§ What you have to do:
In the material below, find each line with the word "dropdown" and list it.

§ Material provided:
Content starts
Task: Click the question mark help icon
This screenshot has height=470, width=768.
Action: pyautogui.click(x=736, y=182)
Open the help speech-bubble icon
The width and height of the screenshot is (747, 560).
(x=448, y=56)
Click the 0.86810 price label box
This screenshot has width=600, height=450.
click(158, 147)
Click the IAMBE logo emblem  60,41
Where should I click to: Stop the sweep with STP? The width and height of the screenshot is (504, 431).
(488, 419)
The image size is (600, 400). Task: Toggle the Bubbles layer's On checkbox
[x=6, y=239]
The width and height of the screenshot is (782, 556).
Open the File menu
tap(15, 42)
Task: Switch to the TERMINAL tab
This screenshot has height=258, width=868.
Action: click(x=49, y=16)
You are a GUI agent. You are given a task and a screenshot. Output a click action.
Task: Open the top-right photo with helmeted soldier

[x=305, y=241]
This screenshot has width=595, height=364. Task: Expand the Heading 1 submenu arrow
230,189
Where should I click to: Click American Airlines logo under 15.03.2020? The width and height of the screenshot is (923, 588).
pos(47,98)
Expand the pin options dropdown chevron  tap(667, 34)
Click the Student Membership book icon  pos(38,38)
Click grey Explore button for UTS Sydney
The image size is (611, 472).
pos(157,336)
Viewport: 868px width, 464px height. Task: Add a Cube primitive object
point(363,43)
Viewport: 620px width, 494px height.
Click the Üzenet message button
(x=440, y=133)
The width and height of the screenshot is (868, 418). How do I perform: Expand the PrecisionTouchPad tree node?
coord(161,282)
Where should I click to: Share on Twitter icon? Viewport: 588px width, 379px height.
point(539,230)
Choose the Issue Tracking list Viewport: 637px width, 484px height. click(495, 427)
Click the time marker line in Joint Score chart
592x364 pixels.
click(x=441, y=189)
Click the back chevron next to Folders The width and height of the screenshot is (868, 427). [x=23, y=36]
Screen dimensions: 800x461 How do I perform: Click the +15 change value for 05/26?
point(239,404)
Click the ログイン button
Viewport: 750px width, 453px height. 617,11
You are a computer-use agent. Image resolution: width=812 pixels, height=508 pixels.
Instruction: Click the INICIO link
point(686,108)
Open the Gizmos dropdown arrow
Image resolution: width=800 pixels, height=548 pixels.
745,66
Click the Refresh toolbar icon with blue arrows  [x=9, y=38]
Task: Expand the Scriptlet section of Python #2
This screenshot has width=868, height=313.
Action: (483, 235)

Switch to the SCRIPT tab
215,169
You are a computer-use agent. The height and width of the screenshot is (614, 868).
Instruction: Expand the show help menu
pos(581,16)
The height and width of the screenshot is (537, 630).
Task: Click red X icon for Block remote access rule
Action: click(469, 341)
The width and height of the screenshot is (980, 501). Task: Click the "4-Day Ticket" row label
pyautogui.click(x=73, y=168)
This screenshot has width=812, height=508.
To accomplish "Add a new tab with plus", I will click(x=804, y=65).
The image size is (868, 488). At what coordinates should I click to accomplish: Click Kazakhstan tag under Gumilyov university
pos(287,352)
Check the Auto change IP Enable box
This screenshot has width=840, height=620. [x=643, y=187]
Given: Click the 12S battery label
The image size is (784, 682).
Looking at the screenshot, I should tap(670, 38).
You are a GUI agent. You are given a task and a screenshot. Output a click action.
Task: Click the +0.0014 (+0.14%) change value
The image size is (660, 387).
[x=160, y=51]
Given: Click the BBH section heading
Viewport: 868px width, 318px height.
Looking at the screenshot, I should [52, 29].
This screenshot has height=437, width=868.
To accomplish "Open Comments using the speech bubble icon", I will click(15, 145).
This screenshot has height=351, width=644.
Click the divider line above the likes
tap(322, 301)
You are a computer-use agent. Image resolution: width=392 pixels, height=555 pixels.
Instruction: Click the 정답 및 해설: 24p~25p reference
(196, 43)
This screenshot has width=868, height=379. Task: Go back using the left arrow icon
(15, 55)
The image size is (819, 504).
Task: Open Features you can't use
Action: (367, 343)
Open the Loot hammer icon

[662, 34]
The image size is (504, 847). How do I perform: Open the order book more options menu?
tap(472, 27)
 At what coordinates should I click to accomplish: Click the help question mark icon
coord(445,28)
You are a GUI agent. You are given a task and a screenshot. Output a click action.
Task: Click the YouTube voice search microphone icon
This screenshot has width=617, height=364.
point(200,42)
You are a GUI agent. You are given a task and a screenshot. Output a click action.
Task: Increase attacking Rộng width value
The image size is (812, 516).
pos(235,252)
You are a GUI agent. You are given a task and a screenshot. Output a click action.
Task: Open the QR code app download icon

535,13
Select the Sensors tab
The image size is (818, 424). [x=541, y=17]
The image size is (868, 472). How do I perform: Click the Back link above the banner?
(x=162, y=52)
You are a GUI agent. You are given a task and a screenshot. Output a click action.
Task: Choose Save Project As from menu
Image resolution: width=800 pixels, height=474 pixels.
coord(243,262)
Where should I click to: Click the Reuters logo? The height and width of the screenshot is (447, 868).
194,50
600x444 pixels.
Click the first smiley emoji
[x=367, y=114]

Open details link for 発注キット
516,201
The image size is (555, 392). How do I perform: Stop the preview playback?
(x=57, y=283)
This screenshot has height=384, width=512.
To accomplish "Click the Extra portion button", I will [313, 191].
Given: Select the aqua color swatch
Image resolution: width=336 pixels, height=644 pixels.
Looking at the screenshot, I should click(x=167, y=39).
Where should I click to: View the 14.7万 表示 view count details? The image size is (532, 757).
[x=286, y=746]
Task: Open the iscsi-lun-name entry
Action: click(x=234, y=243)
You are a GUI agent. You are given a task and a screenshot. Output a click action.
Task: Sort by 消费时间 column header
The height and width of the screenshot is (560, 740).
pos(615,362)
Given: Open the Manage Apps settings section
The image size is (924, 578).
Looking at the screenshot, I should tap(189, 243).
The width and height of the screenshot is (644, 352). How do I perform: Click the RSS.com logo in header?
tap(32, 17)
Content ends
§ Response:
Expand the pin options dropdown chevron  tap(667, 34)
Open the Gizmos dropdown arrow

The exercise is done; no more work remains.